The World Peace Foundation, for one, has dismissed the vital work of the UN Relief and Works Agency (UNRWA), which has provided basic food, education, and housing for Palestinians made refugees since 1948, because "Palestinians now have their own Authority." But in fact, that new Authority has no access to the financial resources needed to feed, educate, or house its people.
Since the Authority's creation in 1993, Palestinian unemployment and poverty has skyrocketed, and more Palestinians, not fewer, are looking to UNRWA for help. Still, many donor nations have accepted the assessment that UNRWA is no longer needed, and the agency's budget has been slashed. As a result, it is unable to meet the new demand.
The new secretary-general of the UN has a hard task ahead. Whether he meets Washington's demands for slash-and-burn budget cuts, Kofi Annan has no guarantee that the world's sole superpower will feel any responsibility to pay its debt to the organization.
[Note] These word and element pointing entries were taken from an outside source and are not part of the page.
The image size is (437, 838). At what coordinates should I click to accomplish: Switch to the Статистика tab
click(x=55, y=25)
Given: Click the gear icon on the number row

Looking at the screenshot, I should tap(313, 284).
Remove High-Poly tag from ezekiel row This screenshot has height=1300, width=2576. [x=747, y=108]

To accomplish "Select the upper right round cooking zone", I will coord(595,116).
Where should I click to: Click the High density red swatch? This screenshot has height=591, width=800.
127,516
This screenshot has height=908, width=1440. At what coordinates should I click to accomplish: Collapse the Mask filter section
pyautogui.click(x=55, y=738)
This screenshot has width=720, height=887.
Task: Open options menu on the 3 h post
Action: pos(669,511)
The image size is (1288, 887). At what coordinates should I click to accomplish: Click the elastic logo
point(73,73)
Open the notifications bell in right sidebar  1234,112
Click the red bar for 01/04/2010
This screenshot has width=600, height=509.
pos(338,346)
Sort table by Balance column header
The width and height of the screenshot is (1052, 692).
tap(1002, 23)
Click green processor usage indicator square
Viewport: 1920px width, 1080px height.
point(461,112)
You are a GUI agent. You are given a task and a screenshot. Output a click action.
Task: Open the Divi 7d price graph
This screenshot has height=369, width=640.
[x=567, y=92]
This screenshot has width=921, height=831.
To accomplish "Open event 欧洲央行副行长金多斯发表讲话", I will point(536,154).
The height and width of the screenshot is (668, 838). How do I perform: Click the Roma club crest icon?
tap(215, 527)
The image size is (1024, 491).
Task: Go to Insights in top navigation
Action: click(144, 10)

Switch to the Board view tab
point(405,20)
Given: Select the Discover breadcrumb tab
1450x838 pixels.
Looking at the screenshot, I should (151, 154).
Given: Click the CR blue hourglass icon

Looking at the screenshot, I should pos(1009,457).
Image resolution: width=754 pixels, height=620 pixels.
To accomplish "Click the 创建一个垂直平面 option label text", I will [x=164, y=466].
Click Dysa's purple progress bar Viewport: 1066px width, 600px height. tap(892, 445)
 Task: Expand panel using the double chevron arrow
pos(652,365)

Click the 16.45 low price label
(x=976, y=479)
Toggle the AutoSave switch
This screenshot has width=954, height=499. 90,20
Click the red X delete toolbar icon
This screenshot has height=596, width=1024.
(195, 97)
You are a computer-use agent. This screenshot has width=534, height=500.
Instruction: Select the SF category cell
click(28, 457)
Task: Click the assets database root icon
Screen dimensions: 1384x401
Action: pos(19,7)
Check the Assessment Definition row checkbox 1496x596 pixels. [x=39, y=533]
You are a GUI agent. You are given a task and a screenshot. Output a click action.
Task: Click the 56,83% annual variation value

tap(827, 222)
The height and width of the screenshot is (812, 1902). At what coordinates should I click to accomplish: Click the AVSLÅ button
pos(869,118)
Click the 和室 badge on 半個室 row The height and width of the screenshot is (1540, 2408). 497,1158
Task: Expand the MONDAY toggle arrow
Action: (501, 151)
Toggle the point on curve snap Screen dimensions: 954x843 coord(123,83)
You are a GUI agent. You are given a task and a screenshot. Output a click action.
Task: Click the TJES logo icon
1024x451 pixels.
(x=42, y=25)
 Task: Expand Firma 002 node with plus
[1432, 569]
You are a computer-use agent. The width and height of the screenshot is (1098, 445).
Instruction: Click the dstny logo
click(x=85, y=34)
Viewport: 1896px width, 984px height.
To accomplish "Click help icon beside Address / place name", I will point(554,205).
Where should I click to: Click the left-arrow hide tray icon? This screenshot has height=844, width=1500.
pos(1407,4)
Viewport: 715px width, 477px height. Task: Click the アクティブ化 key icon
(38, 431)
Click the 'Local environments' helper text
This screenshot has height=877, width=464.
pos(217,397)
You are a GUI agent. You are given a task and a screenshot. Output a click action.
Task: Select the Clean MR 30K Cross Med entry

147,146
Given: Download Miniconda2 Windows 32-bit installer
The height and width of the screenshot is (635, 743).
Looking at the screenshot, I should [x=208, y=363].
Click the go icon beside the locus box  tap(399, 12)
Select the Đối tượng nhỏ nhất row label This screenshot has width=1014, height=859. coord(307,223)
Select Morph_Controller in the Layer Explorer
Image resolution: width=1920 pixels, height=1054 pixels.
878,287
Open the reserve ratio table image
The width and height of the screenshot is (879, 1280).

Despite propaganda to the contrary, the much-maligned Boutros-Ghali was already doing everything the White House demanded. During Boutros-Ghali's five-year term he imposed every budget cut (his was the first zero-growth UN budget in history), every lay-off (he cut UN headquarters staff by more than 1,000 people), and every chop-off-the-agencies campaign (he eliminated the UN's Center on Transnational Corporations as one of his first actions) that Washington wanted.
But it was not enough to generate overdue US assessments or protect his job. We should aim for a better, stronger UN, not a corporate-style downsized body paying attention only to its bottom line. Washington should begin the new year with a commitment to reform its own deadbeat ways and pay its dues.
* Phyllis Bennis is a fellow in UN affairs at the Institute for Policy Studies, and author of "Calling the Shots: How Washington Dominates Today's UN."